The mother of a baby who died after she followed medical advice from an NHS helpline has called a report into the service's failings "soul-destroying".
The report, seen by the Daily Mail, is in response to the case of Melissa Mead's son, William Mead, who died from sepsis as a result of a chest infection in December 2014.
It concluded the non-emergency NHS helpline is "unsafe for seriously ill children" and William "could have been saved if a 111 call handler had realised the seriousness of his illness".
Mead, 29, from Penryn in Cornwall, said her son was seen by medics multiple times in the months leading up to his death and they missed opportunities to look for signs of sepsis and give William potentially life-saving antibiotics.
The "root cause analysis report" found 16 mistakes contributed to his death, the Mail said.
Multiple GPs missed the chest infection that contributed to his death.
The report said doctors were under "constant pressure" not to prescribe antibiotics, even when they believed children needed them, and they were also loath to refer people to A&E units unless "absolutely necessary" because of pressures of patient numbers.
The report concluded that a "deteriorating paediatric patient" like William was "not easily identified through the structured questioning", called NHS Pathways, used by the 111 call handlers.
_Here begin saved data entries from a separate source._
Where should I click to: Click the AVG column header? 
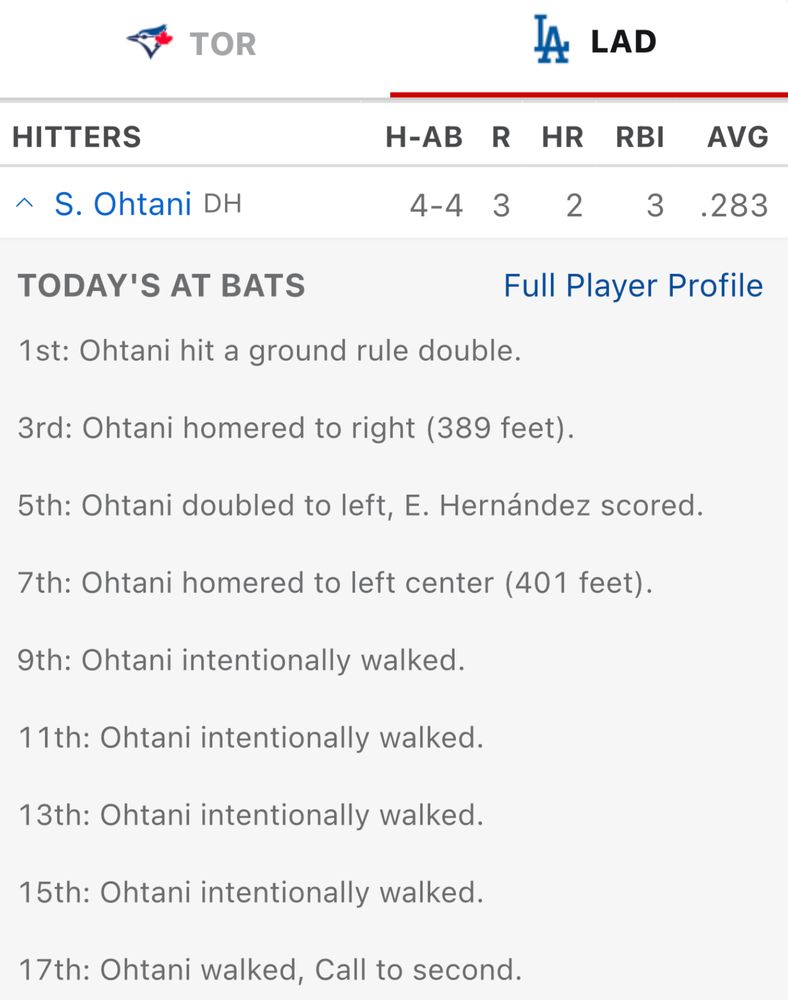tap(738, 137)
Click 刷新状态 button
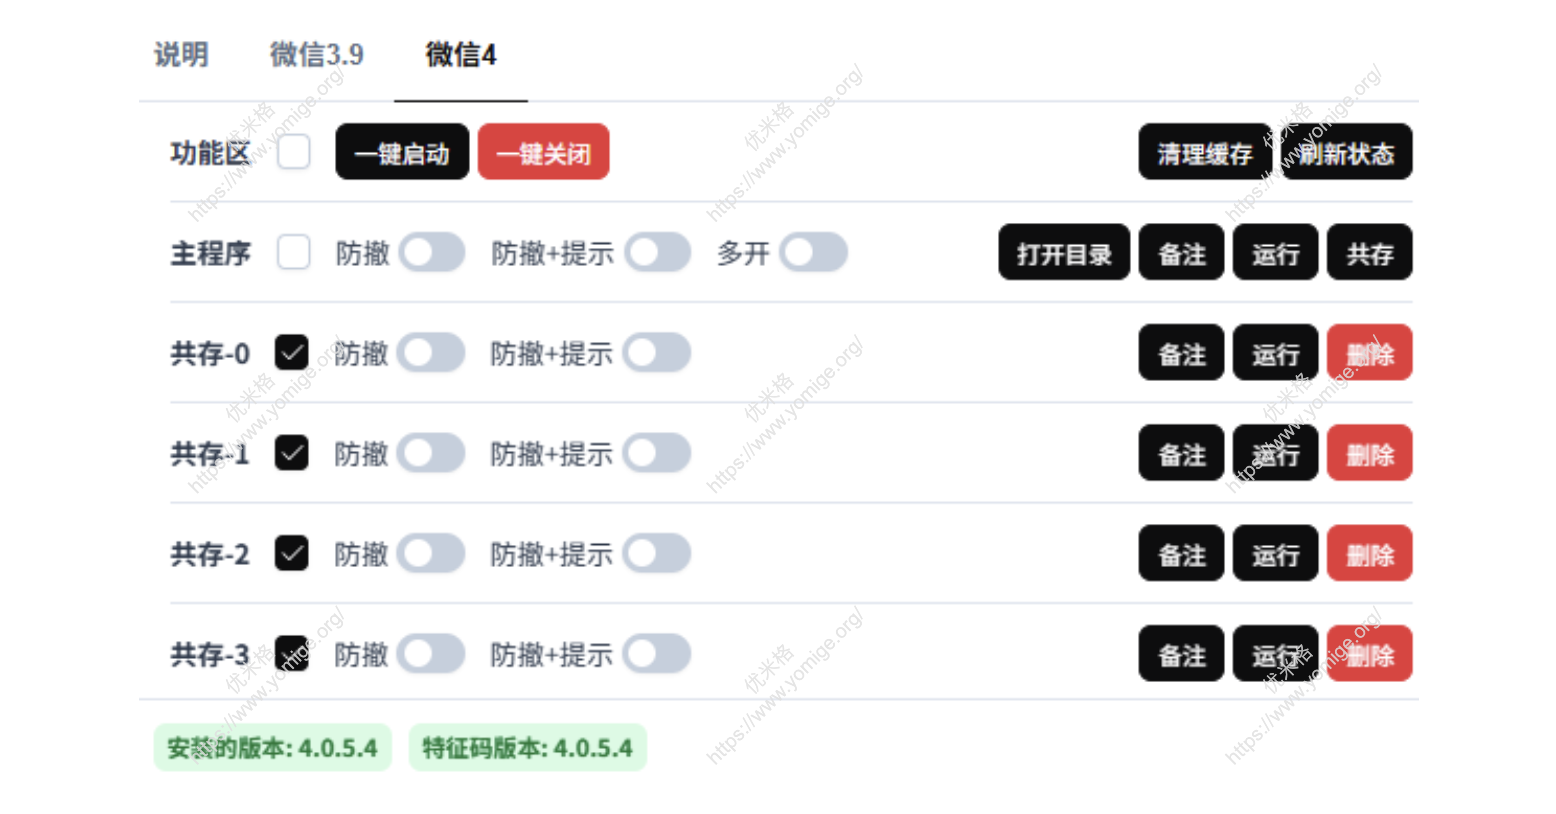Viewport: 1556px width, 814px height. 1346,153
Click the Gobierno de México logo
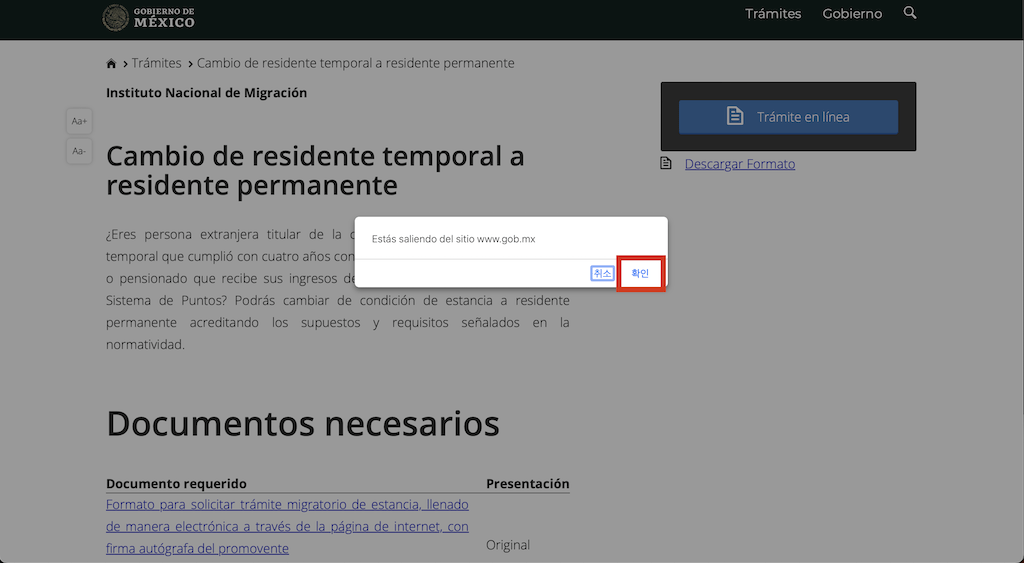This screenshot has height=563, width=1024. (x=149, y=18)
The 111 call by his mother, Melissa Mead, was poorly dealt with by an adviser who would have had no more than a few weeks' training, the Mail said, and who failed to notice the "abnormal behaviour" his mother described.
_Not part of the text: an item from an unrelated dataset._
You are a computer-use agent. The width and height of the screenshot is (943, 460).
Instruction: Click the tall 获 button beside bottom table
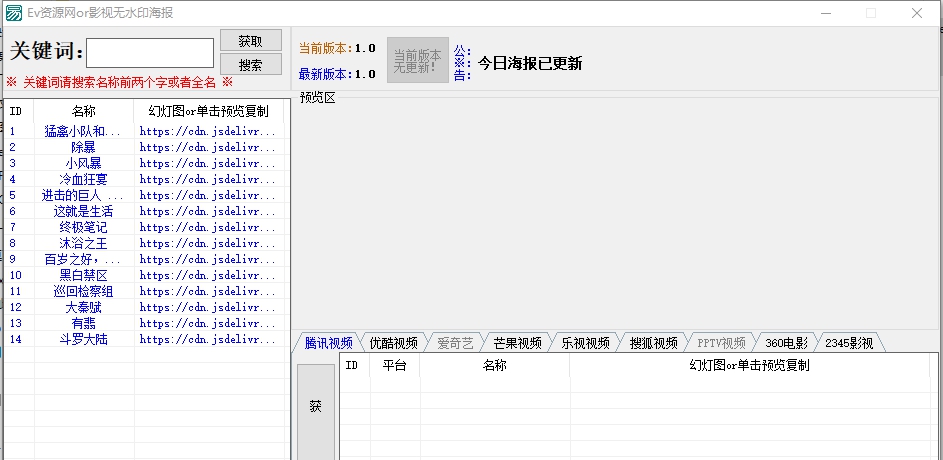pos(315,407)
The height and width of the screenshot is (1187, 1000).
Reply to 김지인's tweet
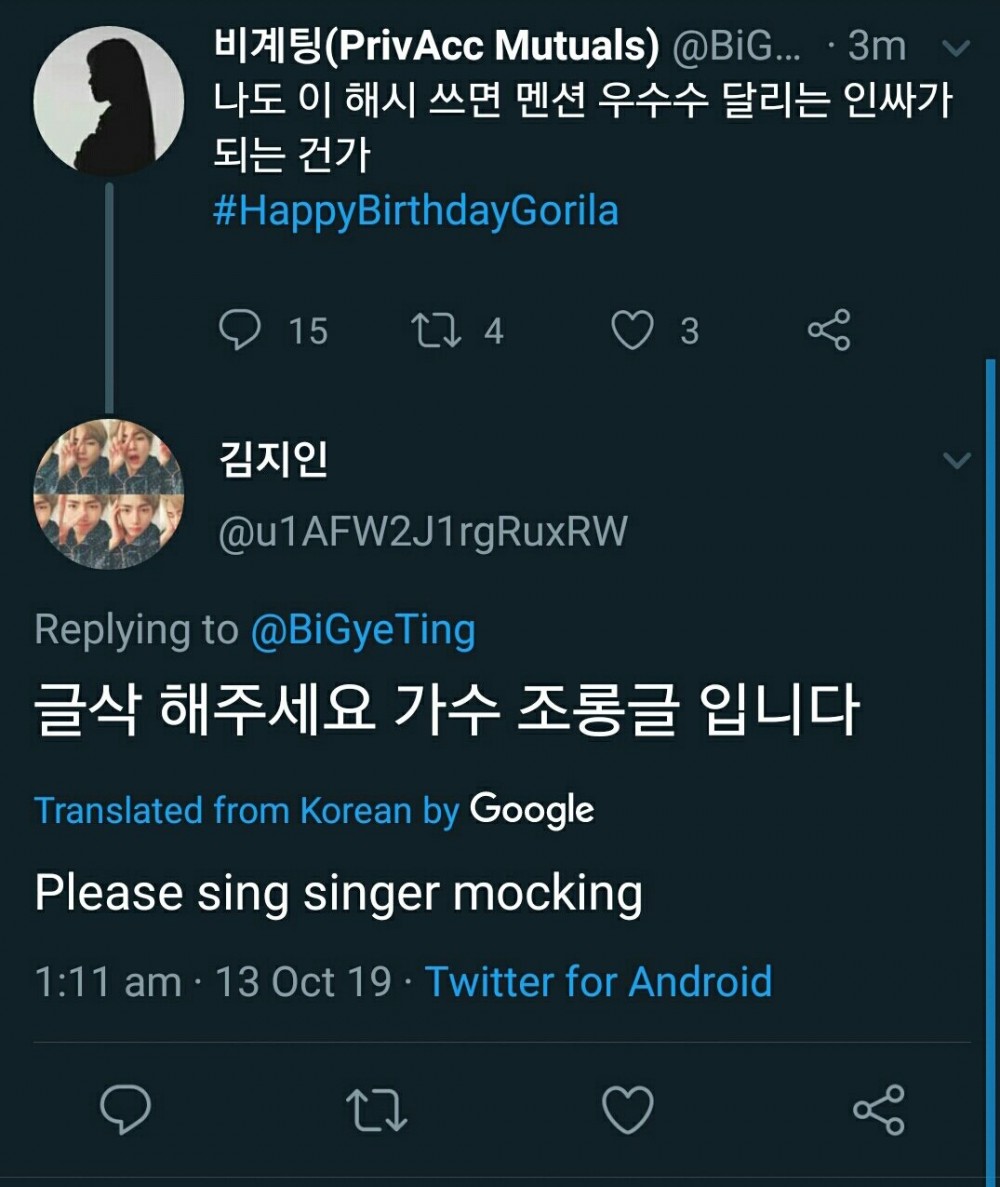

Most importantly, the report found that even if used properly, the 111 system was "not sensitive enough" to pick up William's illness, a "root cause" in his death.
The report concluded that the tick-box system "lacks sensitivity to the deteriorating paediatric patient".
Mead told the Mail: "For us there are no words that can explain the profound loss that we live with after losing William. For us it is a debilitating life sentence that we re-live every day."
"There were multiple occasions in the lead-up to William's death where there were missed opportunities to treat William.
"We hope those involved in William's treatment will never make the same mistakes again. We also hope the recommendations made improve systems to ensure other lives are not lost."
Apologising to William's parents, Lindsay Scott, director of nursing with NHS England in the South West, said, according to PA: "Everyone involved in this report is determined to make sure lessons are learnt from William's death, so other families don't have to go through the same trauma.
"We're particularly grateful to Mr and Mrs Mead for their input and attention to detail, because their experiences during repeated contact with the NHS are critical to our understanding of what went wrong.
"In William's case, it's clear in looking back that opportunities to intervene more decisively were missed, but we will only be able to make a real difference if professionals across the country understand how different choices at critical moments might avert a similar tragedy.
"This report isn't about blame, but about learning and awareness. That applies not just to health staff but to parents as well, because both might be in a position where timely action is crucial."